Through individual and personal stories, Behind the Headlines – Afghan Lives investigated a country often in the news but little understood by those outside its borders. For Revisited, in 2010 he retraced his steps from 2005 to find out what has happened to the women and children he met.

Eleven Women Facing War tells eleven stories of women from Afghanistan, Sierra Leone, Colombia, the Balkans, Israel and the Palestinian Territories. Danziger initially photographed these women in conflict zones for an International Committee of the Red Cross study in 2001. Ten years later, he set out to find each one to learn what had become of their lives. 

In 2000, the United Nations' eight Millennium Development Goals were put in place to achieve universal primary education, reduce child mortality and improve maternal health. Danziger travelled to eight of the world's poorest countries and met individuals living in extreme poverty. Through the stories of 40 men, women and children he sought to document the progress being made towards meeting the eight goals.
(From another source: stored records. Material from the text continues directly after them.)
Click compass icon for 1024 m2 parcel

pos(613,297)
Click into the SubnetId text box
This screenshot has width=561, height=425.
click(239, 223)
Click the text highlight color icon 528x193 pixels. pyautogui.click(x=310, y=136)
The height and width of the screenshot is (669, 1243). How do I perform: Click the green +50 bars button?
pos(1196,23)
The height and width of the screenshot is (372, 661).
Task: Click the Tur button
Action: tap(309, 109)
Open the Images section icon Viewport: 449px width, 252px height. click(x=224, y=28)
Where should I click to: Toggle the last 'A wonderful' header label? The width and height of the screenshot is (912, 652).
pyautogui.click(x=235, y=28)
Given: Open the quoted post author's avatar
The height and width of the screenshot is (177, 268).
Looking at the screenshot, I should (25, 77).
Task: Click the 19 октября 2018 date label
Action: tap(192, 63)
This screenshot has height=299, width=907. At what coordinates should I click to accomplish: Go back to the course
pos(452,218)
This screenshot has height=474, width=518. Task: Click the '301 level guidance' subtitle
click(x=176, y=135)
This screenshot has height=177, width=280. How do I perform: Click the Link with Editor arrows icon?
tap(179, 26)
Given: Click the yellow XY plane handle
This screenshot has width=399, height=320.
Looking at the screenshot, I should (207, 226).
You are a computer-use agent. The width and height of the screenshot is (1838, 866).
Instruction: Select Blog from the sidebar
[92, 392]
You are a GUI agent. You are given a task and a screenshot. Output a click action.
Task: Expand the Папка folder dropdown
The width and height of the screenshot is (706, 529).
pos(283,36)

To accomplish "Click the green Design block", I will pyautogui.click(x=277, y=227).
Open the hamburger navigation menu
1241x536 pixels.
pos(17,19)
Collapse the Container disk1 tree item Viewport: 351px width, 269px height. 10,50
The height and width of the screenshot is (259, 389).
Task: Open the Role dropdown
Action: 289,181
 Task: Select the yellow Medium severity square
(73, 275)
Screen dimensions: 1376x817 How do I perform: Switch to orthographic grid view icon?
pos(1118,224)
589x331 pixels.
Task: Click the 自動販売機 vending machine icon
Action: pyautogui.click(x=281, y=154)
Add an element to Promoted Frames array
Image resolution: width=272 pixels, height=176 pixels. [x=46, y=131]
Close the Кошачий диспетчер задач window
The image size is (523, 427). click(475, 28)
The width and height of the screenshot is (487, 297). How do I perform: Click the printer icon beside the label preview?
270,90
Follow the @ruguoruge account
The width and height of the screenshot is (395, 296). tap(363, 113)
For Blair at War, in March 2003 Danziger and Peter Stothard began a 30-day study of a Prime Minister at war, with access to Tony Blair's "inner circle" as he confronted an angry nation and deployed British forces against Iraq.

Mana was made inside the sacred space of an All Blacks camp—revealing the highs and lows of New Zealand's iconic rugby team.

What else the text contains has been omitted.